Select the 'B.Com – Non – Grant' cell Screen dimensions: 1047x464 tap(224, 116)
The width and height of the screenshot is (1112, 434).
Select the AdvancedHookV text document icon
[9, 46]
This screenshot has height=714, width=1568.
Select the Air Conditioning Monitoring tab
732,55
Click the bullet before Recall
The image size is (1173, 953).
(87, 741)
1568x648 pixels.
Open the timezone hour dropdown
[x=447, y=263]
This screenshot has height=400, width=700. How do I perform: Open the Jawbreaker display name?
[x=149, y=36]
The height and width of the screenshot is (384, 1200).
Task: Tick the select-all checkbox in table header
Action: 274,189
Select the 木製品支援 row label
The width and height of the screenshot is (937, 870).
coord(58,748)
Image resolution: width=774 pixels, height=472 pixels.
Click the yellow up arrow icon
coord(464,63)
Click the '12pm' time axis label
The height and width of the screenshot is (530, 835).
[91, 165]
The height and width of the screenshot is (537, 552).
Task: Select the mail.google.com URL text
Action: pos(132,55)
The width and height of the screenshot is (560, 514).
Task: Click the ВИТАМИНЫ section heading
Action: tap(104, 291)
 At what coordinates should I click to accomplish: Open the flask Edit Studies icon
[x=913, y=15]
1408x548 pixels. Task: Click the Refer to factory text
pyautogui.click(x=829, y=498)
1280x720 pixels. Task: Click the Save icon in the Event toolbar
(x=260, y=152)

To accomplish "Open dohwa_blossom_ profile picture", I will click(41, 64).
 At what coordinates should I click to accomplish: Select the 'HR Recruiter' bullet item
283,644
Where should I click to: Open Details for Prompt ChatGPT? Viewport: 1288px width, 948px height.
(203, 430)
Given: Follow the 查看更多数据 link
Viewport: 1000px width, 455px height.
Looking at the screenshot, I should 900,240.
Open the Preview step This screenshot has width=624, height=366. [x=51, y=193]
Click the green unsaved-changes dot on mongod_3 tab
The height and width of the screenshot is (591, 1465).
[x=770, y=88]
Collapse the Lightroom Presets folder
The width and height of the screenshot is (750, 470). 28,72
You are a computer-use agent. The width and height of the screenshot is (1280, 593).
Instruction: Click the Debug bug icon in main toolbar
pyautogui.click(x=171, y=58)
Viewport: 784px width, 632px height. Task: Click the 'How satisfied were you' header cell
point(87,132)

▸ Task to complete
What you give back should be exactly the lines from the one with "Viewport: 784px width, 632px" through the final line of the listing, and no others.

▸ Result of this task
Viewport: 784px width, 632px height. Task: Click the 'How satisfied were you' header cell
point(87,132)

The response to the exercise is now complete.